[What the task requires] Below, reproduce the items word for word, starting at the line containing "Viewport: 1552px width, 784px height." and continuing through the last line of the items, including both ends.

[Supplied material]
___
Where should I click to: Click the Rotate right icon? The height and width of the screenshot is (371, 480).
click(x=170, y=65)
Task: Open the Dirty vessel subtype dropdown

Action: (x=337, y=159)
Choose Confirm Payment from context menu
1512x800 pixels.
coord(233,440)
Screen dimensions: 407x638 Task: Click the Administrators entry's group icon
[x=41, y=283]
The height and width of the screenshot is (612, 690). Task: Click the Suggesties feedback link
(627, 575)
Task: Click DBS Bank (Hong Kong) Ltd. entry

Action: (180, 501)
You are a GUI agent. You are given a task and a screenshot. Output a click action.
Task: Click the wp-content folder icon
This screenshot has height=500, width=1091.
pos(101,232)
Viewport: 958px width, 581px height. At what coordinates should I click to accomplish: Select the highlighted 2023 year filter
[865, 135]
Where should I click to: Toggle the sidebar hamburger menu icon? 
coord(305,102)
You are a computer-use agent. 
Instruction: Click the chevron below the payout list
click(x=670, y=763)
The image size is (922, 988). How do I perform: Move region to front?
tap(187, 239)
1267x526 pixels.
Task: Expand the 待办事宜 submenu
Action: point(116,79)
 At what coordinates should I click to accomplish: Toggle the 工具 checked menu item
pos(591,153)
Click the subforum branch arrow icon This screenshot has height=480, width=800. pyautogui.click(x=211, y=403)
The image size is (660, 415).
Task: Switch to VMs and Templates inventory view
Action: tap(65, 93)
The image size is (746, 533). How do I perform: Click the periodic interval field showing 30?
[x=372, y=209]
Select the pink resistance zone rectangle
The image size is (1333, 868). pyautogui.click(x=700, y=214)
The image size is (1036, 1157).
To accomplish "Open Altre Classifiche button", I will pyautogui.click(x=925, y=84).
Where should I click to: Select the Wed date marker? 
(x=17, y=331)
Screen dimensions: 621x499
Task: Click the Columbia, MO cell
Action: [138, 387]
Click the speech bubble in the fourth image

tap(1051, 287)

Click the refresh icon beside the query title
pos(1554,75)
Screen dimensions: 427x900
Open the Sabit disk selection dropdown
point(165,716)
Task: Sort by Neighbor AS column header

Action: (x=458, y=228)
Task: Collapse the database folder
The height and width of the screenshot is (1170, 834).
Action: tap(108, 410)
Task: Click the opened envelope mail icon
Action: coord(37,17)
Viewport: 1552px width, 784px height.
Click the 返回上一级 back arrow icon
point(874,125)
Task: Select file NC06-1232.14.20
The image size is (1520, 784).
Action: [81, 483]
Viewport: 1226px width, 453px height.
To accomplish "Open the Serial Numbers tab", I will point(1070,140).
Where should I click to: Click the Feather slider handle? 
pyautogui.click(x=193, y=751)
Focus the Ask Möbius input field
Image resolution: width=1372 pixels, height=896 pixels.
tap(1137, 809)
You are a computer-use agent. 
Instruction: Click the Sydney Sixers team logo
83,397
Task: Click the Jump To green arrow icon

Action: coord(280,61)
___
[Exercise solution]
Viewport: 1552px width, 784px height.
Click the 返回上一级 back arrow icon
point(874,125)
Task: Select file NC06-1232.14.20
The image size is (1520, 784).
Action: [81, 483]
Viewport: 1226px width, 453px height.
To accomplish "Open the Serial Numbers tab", I will point(1070,140).
Where should I click to: Click the Feather slider handle? 
pyautogui.click(x=193, y=751)
Focus the Ask Möbius input field
Image resolution: width=1372 pixels, height=896 pixels.
tap(1137, 809)
You are a computer-use agent. 
Instruction: Click the Sydney Sixers team logo
83,397
Task: Click the Jump To green arrow icon

Action: coord(280,61)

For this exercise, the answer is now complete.